Sick of Religion? Week 4: Devotional Day 1

Sick of Religion? Week 4: Devotional Day 1

DAY 1 – Monday

Daily devotional

Read

Mark 2:18; Joel 2:12; Acts 3:1-3

Ask

Use a Study Bible to discover what was the practice of fasting in Jewish culture at the time of Jesus.

Reflect

If you’ve ever experienced great loss, you’ll know how odd and perfunctory eating seems to be in the midst of that. Eating, however necessary and routine, feels completely out of place while mourning, especially because eating is in and of itself a pleasure. When your soul is rent by grief, eating just doesn’t seem appropriate.

If you understand this, then you understand the basic motivation of fasting in the Old Testament. Take a look at most of the passages in the Old Testament regarding fasting, and you’ll see that more often than not fasting is accompanied by sorrow and weeping, as in the passage in Joel from today’s reading. The only time fasting is religiously required of the Israelite people is on the Day of Atonement, and even then, it is an appropriate response to the level of contrition meant for that day. 

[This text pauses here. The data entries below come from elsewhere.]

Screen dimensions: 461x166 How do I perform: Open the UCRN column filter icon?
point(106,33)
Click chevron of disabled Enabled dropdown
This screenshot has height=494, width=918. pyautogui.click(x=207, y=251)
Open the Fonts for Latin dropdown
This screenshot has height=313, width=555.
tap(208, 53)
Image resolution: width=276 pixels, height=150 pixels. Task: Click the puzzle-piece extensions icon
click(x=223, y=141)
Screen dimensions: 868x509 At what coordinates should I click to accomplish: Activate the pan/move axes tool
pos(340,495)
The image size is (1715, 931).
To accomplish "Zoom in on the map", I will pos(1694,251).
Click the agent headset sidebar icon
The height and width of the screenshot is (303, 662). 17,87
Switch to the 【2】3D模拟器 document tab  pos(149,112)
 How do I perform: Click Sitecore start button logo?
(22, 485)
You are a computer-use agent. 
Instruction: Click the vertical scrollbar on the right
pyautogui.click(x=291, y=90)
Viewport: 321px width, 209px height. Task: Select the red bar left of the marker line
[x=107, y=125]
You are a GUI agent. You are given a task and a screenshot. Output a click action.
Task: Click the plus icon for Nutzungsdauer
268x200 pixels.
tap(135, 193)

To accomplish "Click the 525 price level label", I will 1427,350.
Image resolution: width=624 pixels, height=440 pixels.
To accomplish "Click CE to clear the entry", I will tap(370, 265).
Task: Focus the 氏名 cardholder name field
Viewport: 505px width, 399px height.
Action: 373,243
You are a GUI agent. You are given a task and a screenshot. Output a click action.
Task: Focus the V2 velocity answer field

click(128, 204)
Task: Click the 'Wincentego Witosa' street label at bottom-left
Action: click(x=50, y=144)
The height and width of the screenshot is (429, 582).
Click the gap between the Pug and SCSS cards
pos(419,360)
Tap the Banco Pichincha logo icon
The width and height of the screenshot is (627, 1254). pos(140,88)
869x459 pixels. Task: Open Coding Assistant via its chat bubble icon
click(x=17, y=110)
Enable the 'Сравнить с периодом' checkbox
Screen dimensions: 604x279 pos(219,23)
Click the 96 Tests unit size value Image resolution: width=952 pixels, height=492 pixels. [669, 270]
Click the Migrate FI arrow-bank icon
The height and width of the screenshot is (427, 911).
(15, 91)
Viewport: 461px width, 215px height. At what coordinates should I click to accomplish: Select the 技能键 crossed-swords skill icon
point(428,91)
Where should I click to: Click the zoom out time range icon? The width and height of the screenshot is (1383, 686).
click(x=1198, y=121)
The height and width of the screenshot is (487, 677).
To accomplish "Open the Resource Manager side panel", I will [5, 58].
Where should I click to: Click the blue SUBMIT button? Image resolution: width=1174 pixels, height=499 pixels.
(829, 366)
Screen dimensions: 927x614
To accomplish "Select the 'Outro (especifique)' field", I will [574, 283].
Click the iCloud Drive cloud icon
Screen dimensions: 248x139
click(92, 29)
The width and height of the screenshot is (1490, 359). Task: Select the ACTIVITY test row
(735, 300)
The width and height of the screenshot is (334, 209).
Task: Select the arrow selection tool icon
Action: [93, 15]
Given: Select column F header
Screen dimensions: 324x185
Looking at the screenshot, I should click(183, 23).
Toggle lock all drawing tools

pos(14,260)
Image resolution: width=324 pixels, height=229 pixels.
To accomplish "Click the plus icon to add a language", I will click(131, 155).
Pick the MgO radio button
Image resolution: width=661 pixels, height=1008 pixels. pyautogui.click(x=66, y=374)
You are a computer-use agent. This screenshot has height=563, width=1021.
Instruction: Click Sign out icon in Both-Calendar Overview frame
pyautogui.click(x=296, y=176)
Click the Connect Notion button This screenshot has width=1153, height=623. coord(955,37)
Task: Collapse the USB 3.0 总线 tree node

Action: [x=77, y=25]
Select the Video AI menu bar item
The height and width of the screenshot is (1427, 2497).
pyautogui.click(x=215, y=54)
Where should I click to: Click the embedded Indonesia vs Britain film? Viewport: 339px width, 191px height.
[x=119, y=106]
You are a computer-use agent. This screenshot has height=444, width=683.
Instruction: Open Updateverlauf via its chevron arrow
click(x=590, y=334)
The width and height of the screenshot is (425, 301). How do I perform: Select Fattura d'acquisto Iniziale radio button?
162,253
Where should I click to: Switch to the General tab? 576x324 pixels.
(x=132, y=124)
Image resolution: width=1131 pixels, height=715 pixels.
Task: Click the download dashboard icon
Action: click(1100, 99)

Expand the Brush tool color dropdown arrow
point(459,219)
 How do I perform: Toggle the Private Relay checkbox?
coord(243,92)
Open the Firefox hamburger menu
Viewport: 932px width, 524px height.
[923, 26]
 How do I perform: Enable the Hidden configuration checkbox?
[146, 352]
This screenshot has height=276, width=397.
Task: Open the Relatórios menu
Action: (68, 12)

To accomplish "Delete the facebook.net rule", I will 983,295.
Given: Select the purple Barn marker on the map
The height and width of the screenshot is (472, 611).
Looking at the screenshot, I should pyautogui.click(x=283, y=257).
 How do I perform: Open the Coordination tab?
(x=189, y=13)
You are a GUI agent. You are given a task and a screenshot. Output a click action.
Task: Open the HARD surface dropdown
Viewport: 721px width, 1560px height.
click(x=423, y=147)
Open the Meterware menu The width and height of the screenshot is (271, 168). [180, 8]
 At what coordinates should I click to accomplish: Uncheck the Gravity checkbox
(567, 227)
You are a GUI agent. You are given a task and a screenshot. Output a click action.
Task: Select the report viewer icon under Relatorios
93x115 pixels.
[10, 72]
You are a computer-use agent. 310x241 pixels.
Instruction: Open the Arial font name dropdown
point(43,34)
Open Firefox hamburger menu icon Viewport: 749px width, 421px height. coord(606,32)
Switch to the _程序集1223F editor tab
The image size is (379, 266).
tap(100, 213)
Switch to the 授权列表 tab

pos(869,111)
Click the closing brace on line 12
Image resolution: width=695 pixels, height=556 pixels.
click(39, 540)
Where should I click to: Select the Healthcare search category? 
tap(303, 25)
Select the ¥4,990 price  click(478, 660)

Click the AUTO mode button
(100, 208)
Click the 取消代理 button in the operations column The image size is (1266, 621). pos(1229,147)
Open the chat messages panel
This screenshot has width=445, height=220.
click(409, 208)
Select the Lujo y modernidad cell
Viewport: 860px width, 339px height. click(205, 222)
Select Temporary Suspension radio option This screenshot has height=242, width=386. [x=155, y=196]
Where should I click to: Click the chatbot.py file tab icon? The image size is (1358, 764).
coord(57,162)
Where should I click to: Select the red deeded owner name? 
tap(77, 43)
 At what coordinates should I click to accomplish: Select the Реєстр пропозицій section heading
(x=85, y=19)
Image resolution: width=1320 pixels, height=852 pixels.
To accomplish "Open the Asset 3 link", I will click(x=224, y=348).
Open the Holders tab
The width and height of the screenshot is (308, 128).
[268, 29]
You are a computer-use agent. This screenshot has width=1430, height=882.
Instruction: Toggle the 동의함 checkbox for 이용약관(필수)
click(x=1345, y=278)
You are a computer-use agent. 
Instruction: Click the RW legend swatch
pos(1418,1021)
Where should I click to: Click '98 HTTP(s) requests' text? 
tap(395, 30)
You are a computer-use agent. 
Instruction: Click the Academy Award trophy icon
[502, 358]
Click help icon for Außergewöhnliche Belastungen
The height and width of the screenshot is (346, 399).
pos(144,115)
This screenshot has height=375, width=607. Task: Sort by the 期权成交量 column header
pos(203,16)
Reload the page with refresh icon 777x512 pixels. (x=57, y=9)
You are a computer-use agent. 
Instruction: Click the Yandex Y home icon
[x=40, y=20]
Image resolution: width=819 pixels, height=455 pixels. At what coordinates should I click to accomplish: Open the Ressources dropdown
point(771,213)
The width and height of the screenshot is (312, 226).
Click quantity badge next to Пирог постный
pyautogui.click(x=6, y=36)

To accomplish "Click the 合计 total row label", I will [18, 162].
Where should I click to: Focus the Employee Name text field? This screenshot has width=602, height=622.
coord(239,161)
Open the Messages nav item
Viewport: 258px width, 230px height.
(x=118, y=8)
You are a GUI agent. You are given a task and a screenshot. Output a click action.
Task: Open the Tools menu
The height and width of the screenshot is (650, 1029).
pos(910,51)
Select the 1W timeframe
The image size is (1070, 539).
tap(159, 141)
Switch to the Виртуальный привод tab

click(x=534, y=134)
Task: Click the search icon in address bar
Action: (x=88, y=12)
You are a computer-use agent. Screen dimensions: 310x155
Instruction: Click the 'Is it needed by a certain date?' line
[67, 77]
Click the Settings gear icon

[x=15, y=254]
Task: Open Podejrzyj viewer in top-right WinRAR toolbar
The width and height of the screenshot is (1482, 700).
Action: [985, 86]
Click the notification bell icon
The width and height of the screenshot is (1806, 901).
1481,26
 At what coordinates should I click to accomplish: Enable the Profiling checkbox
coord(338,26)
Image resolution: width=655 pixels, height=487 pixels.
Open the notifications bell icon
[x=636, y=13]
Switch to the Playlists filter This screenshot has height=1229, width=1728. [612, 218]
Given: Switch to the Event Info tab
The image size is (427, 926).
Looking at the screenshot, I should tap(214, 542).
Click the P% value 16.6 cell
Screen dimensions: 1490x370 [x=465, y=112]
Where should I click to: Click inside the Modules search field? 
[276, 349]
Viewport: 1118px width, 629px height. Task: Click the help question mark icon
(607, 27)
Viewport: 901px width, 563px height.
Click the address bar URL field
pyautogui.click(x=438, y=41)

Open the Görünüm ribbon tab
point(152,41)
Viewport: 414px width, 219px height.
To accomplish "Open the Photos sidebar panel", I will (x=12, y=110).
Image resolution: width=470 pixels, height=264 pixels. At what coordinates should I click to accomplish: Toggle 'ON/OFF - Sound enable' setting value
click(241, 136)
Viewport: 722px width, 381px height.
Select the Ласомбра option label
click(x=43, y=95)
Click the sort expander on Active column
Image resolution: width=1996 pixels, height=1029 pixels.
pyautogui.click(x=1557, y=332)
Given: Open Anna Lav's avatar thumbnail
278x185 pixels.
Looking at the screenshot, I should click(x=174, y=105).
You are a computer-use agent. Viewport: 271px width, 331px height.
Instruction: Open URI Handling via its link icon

With all that in mind, fasting wasn’t necessarily a religious ritual, it was just a natural response to grief. In a greater sense then, you could consider fasting to be a way of acknowledging the greater needs of your soul over your body. You can see this sense of fasting in today’s passage from Acts, where the early church prays and fasts, presumably because what was more important than food then was knowing God’s will. They yearned for it, more than they yearned for their next meal.

Before we continue to explore the rest of the passage this week, it’s worth considering this basic principle of fasting: we are spiritual creatures in need of spiritual food. Whether our fasting is driven by grief, or by a desire for the something only God can give (see John 6:35), it seems to me that Scripture is teaching us that the motivation for fasting should come from the soul and not a sense of religious obligation.

And yet, sometimes we lead our soul by the posture of our body. Sometimes we practice what is true and right before our emotions and mind line up with it. With that in mind, consider skipping a meal today, or later this week, and spending the time you would have eaten to dwell on what spiritual food you may be hungry for in Jesus. Perhaps in your physical hunger you will sense what your soul craves.